### DOCUMENT TEXT

#####

First, the CPRE study. The researchers’ first odd decision was to analyze the Common Core debate through the lens of Twitter traffic at all. Although the numbers are unquantifiable, it’s safe to say the vast majority of parents and other citizens who have worked against Common Core for years don’t use Twitter and are serenely unaware of what today’s tweets are saying. So the idea that Common Core opposition depended to any significant extent on Twitter traffic is bogus from the get-go.
The second questionable decision was to begin the examination of Twitter traffic with September 2013. This was long after academic and other serious critiques of Common Core were published by experts such as Dr. James Milgram and Dr. Sandra Stotsky. Dr. Stotsky spoke to Alabama legislators against it in 2011.  By skipping the several years before September 2013, the researchers were able to avoid chronicling Twitter traffic that publicized weighty reports the researchers couldn’t dismiss as “fake news.”  Dr. Milgram correctly warned Alabamians in 2015 of the disaster awaiting them.  Alabama math scores on NAEP dropped from 25th pre common core to dead last that same year.

#####

### SOURCE MATERIAL

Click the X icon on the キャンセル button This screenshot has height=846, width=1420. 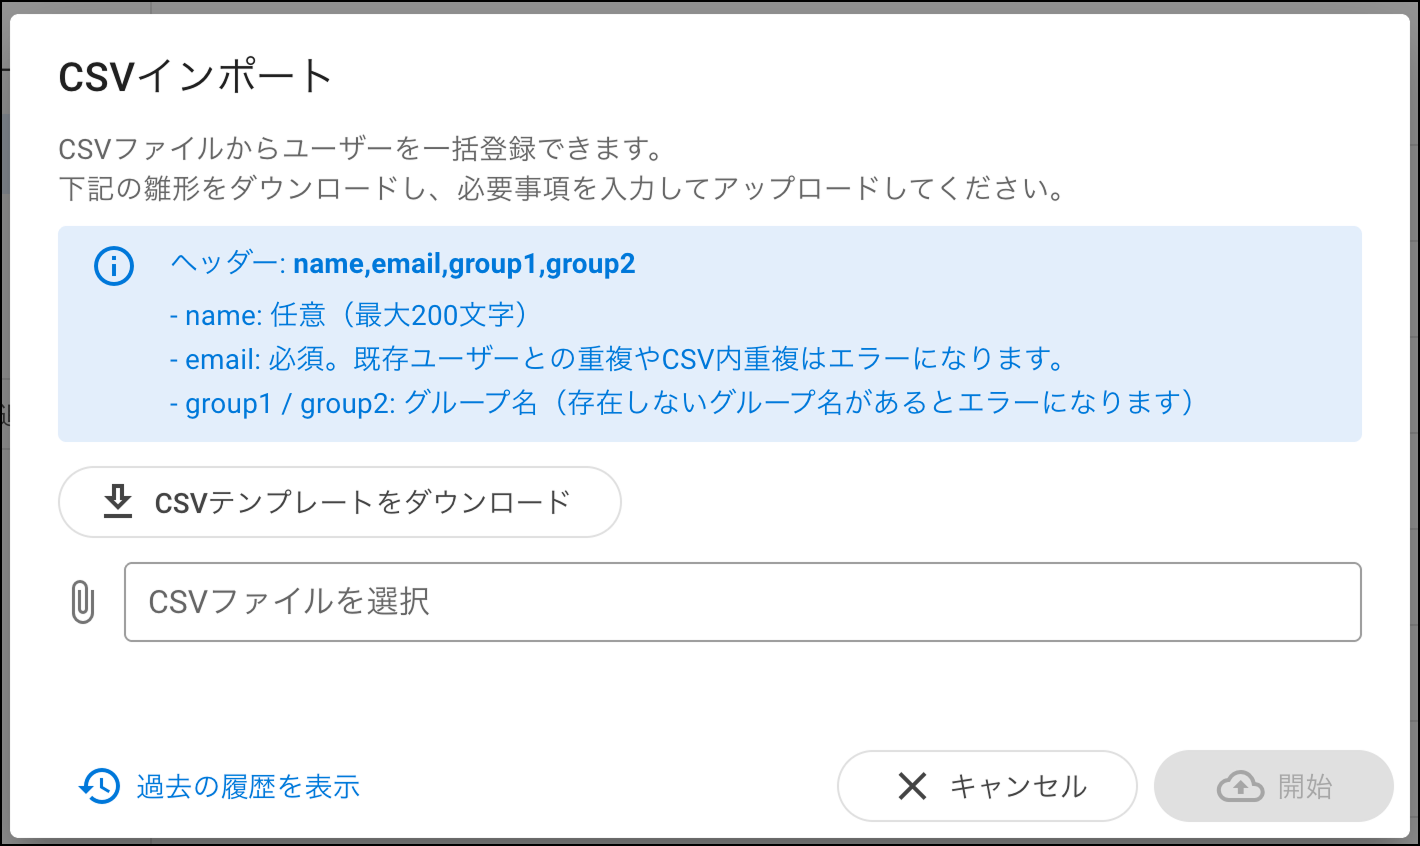(x=912, y=786)
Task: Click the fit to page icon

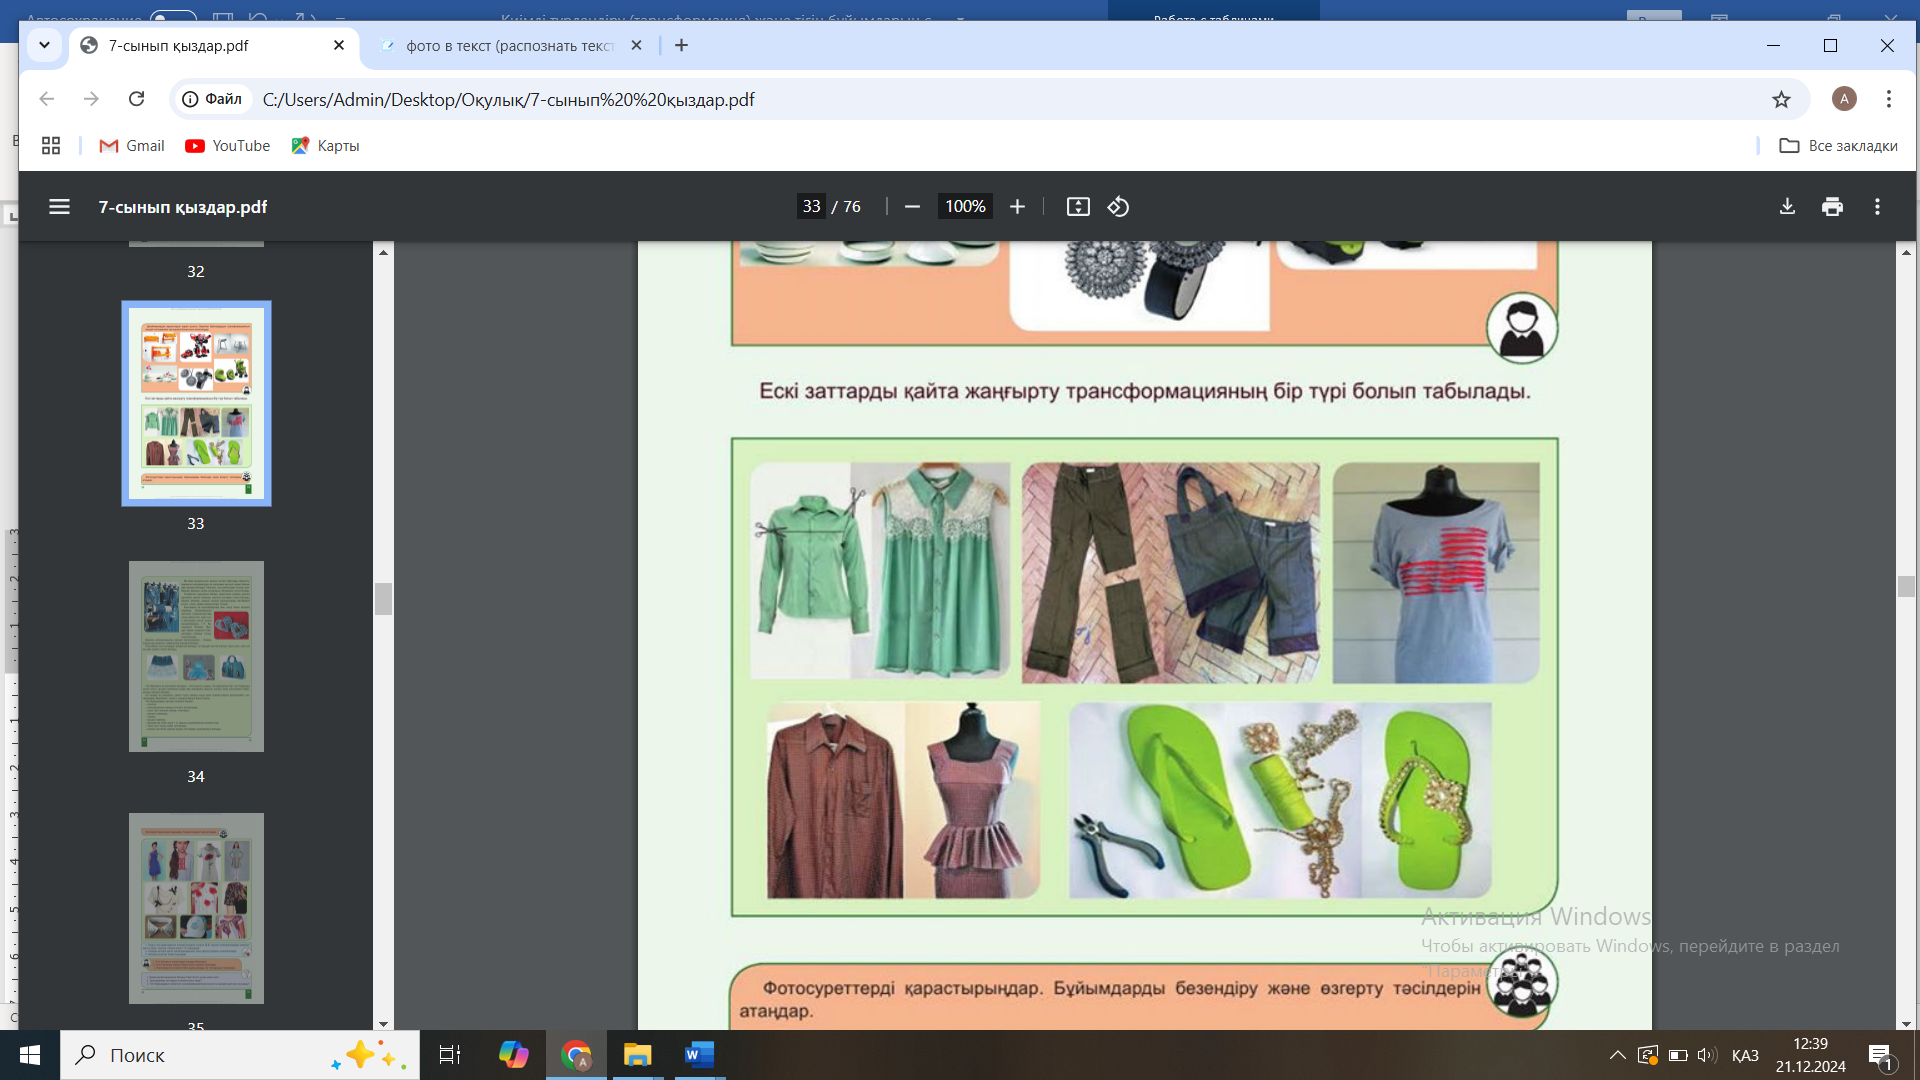Action: [1078, 207]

#####

### GIVEN EXERCISE
Reproduce the Common Core passage from "The second questionable" up to and including "that same year.", substituting "October 2013" for every occurrence of "September 2013".

### EXPECTED OUTPUT
The second questionable decision was to begin the examination of Twitter traffic with October 2013. This was long after academic and other serious critiques of Common Core were published by experts such as Dr. James Milgram and Dr. Sandra Stotsky. Dr. Stotsky spoke to Alabama legislators against it in 2011.  By skipping the several years before October 2013, the researchers were able to avoid chronicling Twitter traffic that publicized weighty reports the researchers couldn’t dismiss as “fake news.”  Dr. Milgram correctly warned Alabamians in 2015 of the disaster awaiting them.  Alabama math scores on NAEP dropped from 25th pre common core to dead last that same year.